С некоторой опаской вхожу в темный деревянный подъезд, никакого освещения, все на ощупь. А руками касаться противно, так и видится наслоившаяся на двери и стены грязь. Когда нахожу третью квартиру, оказывается, что звонка нет, и приходится колотить в дверь. Не обитую, не металлическую, старую дверь. Даже не верится, что за ней может оказаться мой избалованный play-boy…
Но Малыгин собственной персоной открывает дверь и чуть не отпрыгивает. На нем наброшенный на плечи халат, даже не завязанный, видно, что Влас еле выбрался из постели.
— Ты… Откуда? — хрипит он.
— Ангина? — интересуюсь я и вхожу, не дожидаясь приглашения. — Лекарства у тебя есть? Горло полощешь?
— Полощу, — послушно отчитывается он. — И брызгаю такой штукой… Гадость жуткая!
Он жалуется, как ребенок, и выглядит таким несчастным в этом заставленным какими-то баками и тазами коридоре, что мне уже хочется прижать его нечесаную голову к груди и утешить.

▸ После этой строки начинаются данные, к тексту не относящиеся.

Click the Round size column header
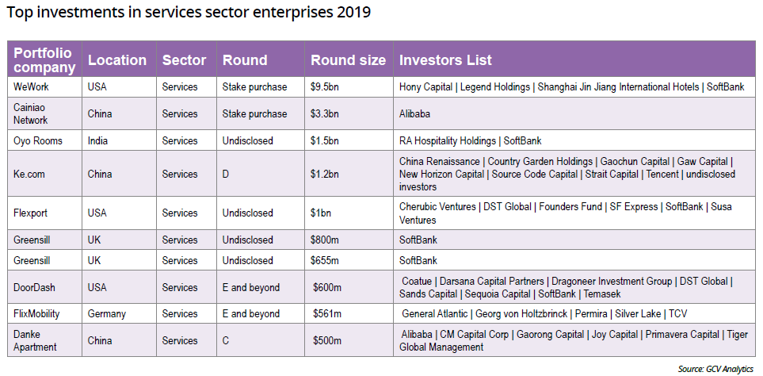 coord(348,60)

По тому, что здесь три вешалки с одеждой и три подставки для обуви, догадываюсь, что кроме Власа в квартире еще две семьи, он снимает только одну из комнат. Коммуналка во всем ее блеске… Да еще в Щербинке. Неужто у него все так плохо?
— Пойдем ко мне, — приглашает Влас, но видно, что ему неловко даже ввести меня к себе в комнату.
— Кто за тобой ухаживает?
Я спрашиваю это, чтобы сразу выяснить: один он живет или с кем-то. Не терплю двусмысленных ситуаций, особенно когда сама в них попадаю. Даже когда смотрю фильм, где постоянно создается ложное впечатление о чем-то и это никак не проясняется, я просто начинаю беситься. Мне хочется, чтобы отношения с теми немногими людьми, которые есть в моей жизни, были ясны и просты. Вчера я дала Эльке понять, что мне неинтересно с ней. Думаю, она больше не появится, она ведь вовсе не глупа.

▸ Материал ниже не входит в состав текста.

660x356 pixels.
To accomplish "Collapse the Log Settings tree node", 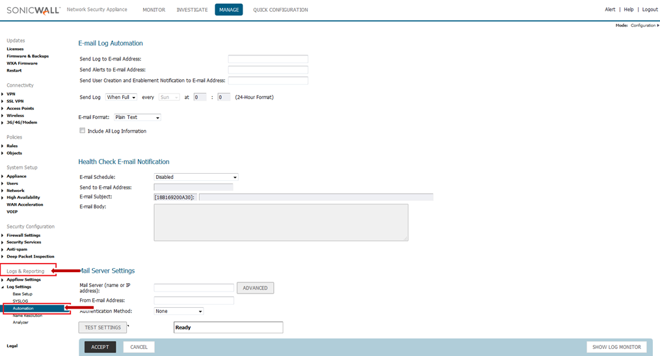I will pyautogui.click(x=3, y=287).
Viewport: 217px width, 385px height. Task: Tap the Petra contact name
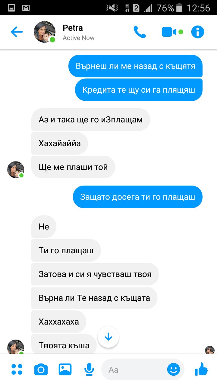73,28
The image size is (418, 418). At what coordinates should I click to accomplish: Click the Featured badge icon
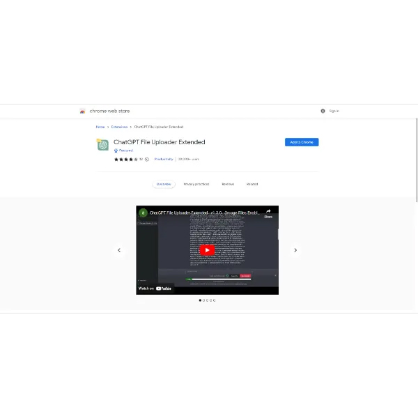click(x=116, y=150)
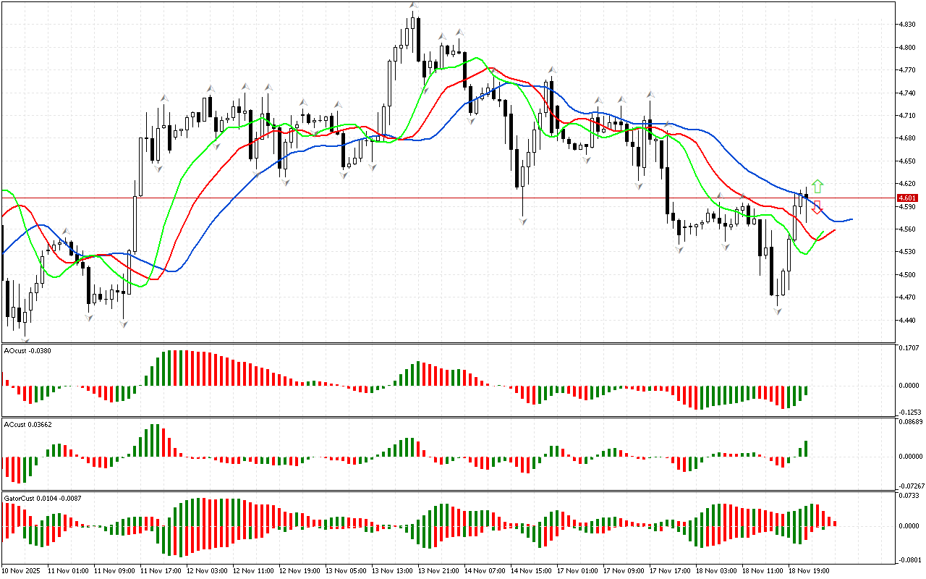This screenshot has width=926, height=579.
Task: Click the 10 Nov 2025 date label
Action: (23, 570)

Влас простодушно рассказывает, что лекарство ему покупает соседка Дарья Семеновна, которая сама лет сорок назад играла в самодеятельном театре и к артистам сохранила трепетное отношение.
— Смотри, она еще занянчит тебя до смерти, — предупреждаю я.

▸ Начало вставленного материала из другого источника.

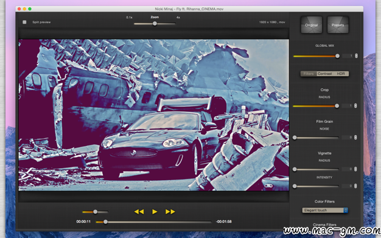Enable the Split preview checkbox
This screenshot has width=381, height=238.
pos(24,22)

— Ей и без меня есть с кем нянчиться, у нее двое внуков.
Подставив мне стул, он садится на застеленный диван, широко расставив голые колени, и что-то внимательно рассматривает на куске паласа, по краям которого торчат нитки. Я вижу, что там есть на чем остановить взгляд, не пылесосили тут лет двести.
— В этом доме живут блохи, — говорит Влас.
— Что ты имеешь в виду?
— Настоящие блохи. Они скачут и кусаются.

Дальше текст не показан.